Beluister de podcast op   Logo Spotify podcast   Logo Itunes podcast

Beluister de podcast op   Logo Spotify podcast   Logo Itunes podcast

Luister de podcast

vrijdag 26 mei

Ds. W.L. Tukker: dienaar van het Woord

Het is niet moeilijk om je als dominee te verliezen in van alles en nog wat, aan activiteiten. Ds. W.L. Tukker corrigeert in 1975 zijn collega’s op dit punt, in een lezing over dienen. Verdieping is nodig, met het oog op de gemeente. 

Schouders

We zijn niet de eersten die het Woord bestuderen. Sterke schouders uit het voorgeslacht dragen ons, maar ook de invloed van de studietijd werkt door in het ambtelijk werk. Ds. W. L. Tukker merkt op als het gaat over een predikant die verdieping zoekt: ‘Gelukkig staan wij daar niet alleen. Daar zijn vooreerst onze meesters, onze hoogleraren, die ons het nodige hebben meegegeven, wat wij wekelijks in de aanvat van de Schriften nodig hebben. Die staan toch altijd achter ons in het werk en door de jaren heen voelen wij dat als een niet te onderschatten steun. Gelukkig als wij goed onderwijs gehad en gevolgd hebben, goed gestudeerd hebben. 
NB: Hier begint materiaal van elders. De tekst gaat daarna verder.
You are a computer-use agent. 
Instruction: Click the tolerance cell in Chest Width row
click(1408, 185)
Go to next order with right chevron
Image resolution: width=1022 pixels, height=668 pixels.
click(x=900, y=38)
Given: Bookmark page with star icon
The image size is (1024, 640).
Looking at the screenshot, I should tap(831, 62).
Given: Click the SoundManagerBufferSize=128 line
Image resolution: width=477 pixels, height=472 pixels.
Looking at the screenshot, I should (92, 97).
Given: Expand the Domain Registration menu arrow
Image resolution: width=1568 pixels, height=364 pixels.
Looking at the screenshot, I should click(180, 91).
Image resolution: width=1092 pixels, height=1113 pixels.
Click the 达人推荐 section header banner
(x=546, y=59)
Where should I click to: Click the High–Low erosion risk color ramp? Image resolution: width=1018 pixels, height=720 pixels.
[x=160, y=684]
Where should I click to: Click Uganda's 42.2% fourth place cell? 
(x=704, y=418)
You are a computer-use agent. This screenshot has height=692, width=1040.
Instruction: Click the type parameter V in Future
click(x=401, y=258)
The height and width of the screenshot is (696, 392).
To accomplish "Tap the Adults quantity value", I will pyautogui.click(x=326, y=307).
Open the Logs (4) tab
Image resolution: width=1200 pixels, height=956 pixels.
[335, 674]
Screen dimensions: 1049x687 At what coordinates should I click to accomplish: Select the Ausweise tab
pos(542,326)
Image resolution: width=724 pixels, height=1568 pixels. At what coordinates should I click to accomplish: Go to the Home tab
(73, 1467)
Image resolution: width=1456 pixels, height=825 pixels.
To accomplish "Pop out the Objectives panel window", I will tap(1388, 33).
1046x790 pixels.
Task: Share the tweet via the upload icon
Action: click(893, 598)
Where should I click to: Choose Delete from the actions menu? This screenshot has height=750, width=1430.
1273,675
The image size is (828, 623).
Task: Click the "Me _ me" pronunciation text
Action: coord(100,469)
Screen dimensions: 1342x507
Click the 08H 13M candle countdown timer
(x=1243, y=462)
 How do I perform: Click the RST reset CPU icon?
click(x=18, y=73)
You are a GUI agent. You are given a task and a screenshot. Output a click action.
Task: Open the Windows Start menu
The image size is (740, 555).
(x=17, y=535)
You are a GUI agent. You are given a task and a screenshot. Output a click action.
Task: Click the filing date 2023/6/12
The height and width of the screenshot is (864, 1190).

Laten wij ook voor alles een behoorlijk stuk van elke week afzonderen tot dit werk. En daar vergroot zich het aantal van die ons steunen, die zich uit de leraren van de kerk in een lange rij achter ons stellen, op wiens werk wij mogen terugvallen. Bijzonder belangrijk is ook wat besloten is op bepaalde kerkvergaderingen. Zij geven de lijnen aan tot ons denken en tot ons spreken. Het is geen verloren, maar gewonnen tijd, die aan het onderzoek van de Schriften gewijd wordt. Laat ons de trouw aan het pastoraat niet kreupel doen gaan in het werk in de studeerkamer, in de leerkamer en op de kansel. Die moeten nummer één blijven. De besluiten van de kerkvergaderingen, de belijdenissen, kunnen ons helpen de hoofdwegen in de Schrift te vinden en te volgen.

Schrift en belijdenis

Intussen is het nogal wat om de Schriften door te preken. Niemand zal dat presteren. Een Calvijn, die hele bijbelboeken door preekte is toch ook maar bij enkele bijbelboeken gebleven en is zelfs in het commentariseren voor boeken als Daniël en Openbaringen blijven staan. Tot onze troost zij opgemerkt, dat ook de heilige bijbelschrijvers elk maar een klein deel der Schriften heeft mogen schrijven. 

Daarom te meer de algemene leeruitspraken der kerkvaders en van de kerkvergaderingen. Daarom te meer de leeruitspraken, die door historische, dichterlijke en profetische boeken de bijbel in het algemeen raken. Dan heeft men toch de stem van de kerk achter zich en het kan niemand tot schande gerekend worden, om zijn stem aan aller lofzang te paren. 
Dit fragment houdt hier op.